Passage to read below:

The History of Family Counseling II: From Structure to Strategy to Solutions

Starting in the late 1950s and the early 1960s, two conceptual centers emerged that would dominate family counseling and therapy for two decades. The first was the development of structural family therapy, led by the charismatic Argentine psychiatrist Salvador Minuchin. The other was the MRI model of strategic family therapy with its epistemology developed by Gregory Bateson and its practice by Don Jackson, Jules Riskin, Jay Haley, and John Weakland. Jay Haley would eventually leave MRI and head to the East Coast, where he would work with Salvador Minuchin before moving to Washington, DC, to establish the Family Therapy Institute of Washington, DC. Haley was the most prominent of many strategic therapists who were influenced by the hypnotherapy of Milton Erickson. Haley became the most prolific writer in the strategic model, and his work would influence the development of a strategic center in Milan, Italy, where a team headed by Mara Selvini Palazzoli would experiment with circular questioning and many different prescriptions.

Two therapists influenced by MRI training would eventually turn the strategic model on its head. Steve de Shazer and his spouse, Insoo Kim Berg, started the Brief Family Therapy Center in Milwaukee, Wisconsin. Together with colleagues, like Eve Lipchik, and their students, John Walter, Jane Peller, and Michele Weiner- Davis, they would cocreate solution-focused therapy. Later, Weiner-Davis would join with Bill O’Hanlon, slightly modifying the original model to create solution-oriented therapy.

Salvador Minuchin

As is true of many of the early pioneers, there is a charismatic quality to Salvador Minuchin that is enhanced by his preference for demonstrations of his approach with actual families. Born in Argentina to Russian Jewish immigrants, Minuchin became a medical doctor with the anticipation of working in pediatrics. He left Argentina for Israel when that state was established in 1948, volunteering as a medical doctor in the Israeli army. Following the war with the Arabs, he came to the United States, where he began training in psychoanalysis as well as child psychiatry with Nathan Ackerman. Minuchin would return to Israel in 1952, where he worked with displaced children for 2 years. “Minuchin’s interest in working with entire families can be traced to this point in his career” (Becvar & Becvar, 2013, p. 32).

End of Passage to read.
Data shown below:

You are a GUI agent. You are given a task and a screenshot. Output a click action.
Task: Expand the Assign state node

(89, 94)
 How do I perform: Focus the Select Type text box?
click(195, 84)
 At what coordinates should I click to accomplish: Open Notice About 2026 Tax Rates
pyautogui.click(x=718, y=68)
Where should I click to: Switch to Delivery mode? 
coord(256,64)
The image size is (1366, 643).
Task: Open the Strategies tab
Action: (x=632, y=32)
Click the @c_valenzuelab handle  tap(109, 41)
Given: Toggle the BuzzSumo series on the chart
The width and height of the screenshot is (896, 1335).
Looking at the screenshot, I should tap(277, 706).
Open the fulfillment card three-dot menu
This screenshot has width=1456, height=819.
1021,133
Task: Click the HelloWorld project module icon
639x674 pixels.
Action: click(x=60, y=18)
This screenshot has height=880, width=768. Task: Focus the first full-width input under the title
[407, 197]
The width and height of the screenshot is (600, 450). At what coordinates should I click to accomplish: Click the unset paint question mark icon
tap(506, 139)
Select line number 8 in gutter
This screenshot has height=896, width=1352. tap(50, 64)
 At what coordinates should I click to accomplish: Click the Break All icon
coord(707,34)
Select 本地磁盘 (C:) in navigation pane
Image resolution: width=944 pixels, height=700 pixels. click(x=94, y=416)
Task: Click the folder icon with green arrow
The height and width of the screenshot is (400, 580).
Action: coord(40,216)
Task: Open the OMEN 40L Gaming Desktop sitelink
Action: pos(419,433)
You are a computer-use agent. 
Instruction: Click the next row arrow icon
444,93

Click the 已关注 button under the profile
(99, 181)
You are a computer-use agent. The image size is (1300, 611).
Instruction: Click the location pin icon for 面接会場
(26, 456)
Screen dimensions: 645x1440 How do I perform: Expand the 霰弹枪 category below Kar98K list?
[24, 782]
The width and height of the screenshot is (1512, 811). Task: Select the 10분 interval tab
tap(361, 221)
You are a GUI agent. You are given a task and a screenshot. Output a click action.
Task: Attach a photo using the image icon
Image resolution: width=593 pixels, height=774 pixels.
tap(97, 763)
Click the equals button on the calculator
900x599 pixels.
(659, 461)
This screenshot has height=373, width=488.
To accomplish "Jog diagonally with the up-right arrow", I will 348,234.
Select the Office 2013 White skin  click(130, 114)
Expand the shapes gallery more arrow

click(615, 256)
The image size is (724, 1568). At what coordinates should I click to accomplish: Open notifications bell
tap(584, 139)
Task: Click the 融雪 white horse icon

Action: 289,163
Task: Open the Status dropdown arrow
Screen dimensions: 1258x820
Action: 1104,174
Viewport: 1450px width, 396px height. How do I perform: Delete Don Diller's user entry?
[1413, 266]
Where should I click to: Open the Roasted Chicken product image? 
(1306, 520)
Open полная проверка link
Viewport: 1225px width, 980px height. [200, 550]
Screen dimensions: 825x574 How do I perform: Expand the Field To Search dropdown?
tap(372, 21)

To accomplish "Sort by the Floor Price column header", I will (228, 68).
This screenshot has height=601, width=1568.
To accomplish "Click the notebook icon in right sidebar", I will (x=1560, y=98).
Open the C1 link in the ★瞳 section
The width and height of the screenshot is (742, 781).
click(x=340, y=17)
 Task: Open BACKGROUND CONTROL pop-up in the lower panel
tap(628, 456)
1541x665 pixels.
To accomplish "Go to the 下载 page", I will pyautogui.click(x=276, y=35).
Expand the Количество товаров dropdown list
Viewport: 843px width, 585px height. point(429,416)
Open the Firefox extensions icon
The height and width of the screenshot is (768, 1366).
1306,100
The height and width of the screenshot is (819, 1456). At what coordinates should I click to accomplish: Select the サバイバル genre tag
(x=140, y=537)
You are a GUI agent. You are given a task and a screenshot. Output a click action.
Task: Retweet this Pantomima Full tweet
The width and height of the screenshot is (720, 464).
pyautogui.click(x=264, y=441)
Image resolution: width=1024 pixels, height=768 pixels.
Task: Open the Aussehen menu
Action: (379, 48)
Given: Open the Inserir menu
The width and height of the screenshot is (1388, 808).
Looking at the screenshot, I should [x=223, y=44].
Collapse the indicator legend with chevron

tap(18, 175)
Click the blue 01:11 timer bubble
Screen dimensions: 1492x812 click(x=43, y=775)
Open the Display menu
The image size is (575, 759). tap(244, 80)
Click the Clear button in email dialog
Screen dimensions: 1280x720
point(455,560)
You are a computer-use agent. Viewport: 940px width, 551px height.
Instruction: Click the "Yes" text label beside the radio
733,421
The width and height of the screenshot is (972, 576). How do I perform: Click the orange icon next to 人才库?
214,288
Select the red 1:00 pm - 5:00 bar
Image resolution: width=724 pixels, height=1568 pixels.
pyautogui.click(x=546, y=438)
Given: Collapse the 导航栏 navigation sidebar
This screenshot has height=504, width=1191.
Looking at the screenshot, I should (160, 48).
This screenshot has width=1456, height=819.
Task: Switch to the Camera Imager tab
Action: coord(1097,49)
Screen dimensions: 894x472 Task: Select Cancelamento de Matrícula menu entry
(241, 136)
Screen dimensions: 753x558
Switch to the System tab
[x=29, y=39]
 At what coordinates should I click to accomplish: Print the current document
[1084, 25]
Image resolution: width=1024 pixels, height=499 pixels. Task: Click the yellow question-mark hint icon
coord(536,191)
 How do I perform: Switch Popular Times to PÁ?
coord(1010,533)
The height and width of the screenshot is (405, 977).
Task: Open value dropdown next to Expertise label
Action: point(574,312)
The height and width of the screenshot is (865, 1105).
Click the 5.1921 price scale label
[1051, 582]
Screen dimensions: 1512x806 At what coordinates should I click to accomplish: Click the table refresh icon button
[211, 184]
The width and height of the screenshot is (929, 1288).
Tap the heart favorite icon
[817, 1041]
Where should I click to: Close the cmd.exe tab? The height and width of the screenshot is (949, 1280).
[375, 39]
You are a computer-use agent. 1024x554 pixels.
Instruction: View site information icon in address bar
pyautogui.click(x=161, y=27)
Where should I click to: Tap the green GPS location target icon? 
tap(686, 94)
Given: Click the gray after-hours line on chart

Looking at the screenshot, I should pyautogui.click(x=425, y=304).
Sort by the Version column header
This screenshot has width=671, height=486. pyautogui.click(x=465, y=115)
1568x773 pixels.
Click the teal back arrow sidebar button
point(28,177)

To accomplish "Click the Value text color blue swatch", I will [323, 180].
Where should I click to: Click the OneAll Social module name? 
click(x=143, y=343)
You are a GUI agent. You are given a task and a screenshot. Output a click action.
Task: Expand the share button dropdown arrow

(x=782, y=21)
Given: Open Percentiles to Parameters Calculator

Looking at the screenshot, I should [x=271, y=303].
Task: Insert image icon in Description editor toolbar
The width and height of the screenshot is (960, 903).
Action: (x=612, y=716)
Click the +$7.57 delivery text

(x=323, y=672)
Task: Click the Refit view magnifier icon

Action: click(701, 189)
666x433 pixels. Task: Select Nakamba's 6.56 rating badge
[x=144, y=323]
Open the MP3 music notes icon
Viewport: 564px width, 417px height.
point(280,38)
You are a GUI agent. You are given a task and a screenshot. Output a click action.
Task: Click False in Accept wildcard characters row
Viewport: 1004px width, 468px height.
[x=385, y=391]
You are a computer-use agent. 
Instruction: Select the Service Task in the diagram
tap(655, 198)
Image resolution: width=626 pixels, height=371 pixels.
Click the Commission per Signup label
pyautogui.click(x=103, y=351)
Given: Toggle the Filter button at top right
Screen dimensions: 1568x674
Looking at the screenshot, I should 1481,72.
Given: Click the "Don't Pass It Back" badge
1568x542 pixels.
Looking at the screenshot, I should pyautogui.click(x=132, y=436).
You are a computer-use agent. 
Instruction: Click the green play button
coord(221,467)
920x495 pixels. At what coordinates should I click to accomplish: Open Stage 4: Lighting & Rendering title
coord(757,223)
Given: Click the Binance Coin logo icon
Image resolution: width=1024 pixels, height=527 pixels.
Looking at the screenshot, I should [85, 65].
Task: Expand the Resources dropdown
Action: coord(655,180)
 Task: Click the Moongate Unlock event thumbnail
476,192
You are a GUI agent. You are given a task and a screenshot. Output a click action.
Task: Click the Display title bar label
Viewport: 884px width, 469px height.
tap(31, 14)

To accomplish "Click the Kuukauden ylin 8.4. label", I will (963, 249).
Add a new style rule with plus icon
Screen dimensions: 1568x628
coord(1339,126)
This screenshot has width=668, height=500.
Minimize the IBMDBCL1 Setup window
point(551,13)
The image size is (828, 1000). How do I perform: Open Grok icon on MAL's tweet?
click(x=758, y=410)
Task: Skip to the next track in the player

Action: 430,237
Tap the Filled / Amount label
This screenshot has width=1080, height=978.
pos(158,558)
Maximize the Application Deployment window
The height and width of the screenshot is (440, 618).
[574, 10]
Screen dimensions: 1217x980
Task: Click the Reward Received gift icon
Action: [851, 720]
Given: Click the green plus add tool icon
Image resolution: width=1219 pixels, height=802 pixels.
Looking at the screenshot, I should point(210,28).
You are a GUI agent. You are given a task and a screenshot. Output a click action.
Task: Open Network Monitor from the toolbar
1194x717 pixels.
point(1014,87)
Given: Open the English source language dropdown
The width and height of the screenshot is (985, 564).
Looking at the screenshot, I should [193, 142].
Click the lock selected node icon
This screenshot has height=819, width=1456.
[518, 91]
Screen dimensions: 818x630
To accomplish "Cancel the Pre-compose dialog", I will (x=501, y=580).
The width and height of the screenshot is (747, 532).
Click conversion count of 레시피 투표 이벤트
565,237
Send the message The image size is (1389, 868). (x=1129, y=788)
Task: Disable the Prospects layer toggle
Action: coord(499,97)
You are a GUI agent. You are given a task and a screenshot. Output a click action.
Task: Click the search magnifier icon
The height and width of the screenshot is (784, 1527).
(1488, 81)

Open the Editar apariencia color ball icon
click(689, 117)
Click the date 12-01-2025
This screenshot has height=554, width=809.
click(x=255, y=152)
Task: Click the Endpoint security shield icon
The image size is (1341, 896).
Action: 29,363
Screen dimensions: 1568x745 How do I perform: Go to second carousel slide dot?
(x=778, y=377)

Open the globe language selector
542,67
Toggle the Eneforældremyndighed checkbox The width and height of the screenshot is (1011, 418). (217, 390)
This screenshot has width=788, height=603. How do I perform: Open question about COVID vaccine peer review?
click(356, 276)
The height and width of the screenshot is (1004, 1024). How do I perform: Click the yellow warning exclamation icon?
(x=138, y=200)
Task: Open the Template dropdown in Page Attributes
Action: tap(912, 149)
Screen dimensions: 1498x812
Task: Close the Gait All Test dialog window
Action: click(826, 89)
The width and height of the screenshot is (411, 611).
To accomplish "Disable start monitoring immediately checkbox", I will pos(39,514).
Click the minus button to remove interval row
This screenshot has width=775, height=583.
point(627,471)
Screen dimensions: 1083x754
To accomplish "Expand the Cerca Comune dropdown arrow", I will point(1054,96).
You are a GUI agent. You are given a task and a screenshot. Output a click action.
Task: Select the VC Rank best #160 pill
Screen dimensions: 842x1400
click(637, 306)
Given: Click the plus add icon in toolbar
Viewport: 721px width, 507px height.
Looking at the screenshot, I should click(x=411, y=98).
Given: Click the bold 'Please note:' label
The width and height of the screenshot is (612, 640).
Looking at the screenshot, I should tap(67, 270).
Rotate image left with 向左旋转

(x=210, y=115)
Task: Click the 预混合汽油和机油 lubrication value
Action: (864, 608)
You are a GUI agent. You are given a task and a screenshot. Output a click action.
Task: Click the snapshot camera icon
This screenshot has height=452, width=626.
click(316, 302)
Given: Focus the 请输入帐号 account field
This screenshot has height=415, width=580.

End of Data shown.

## What this task involves
Write out the passage on the history of family counseling from "As is true of" up to and including "2013, p. 32).". This data was taken from a separate source.

## Solution for this exercise
As is true of many of the early pioneers, there is a charismatic quality to Salvador Minuchin that is enhanced by his preference for demonstrations of his approach with actual families. Born in Argentina to Russian Jewish immigrants, Minuchin became a medical doctor with the anticipation of working in pediatrics. He left Argentina for Israel when that state was established in 1948, volunteering as a medical doctor in the Israeli army. Following the war with the Arabs, he came to the United States, where he began training in psychoanalysis as well as child psychiatry with Nathan Ackerman. Minuchin would return to Israel in 1952, where he worked with displaced children for 2 years. “Minuchin’s interest in working with entire families can be traced to this point in his career” (Becvar & Becvar, 2013, p. 32).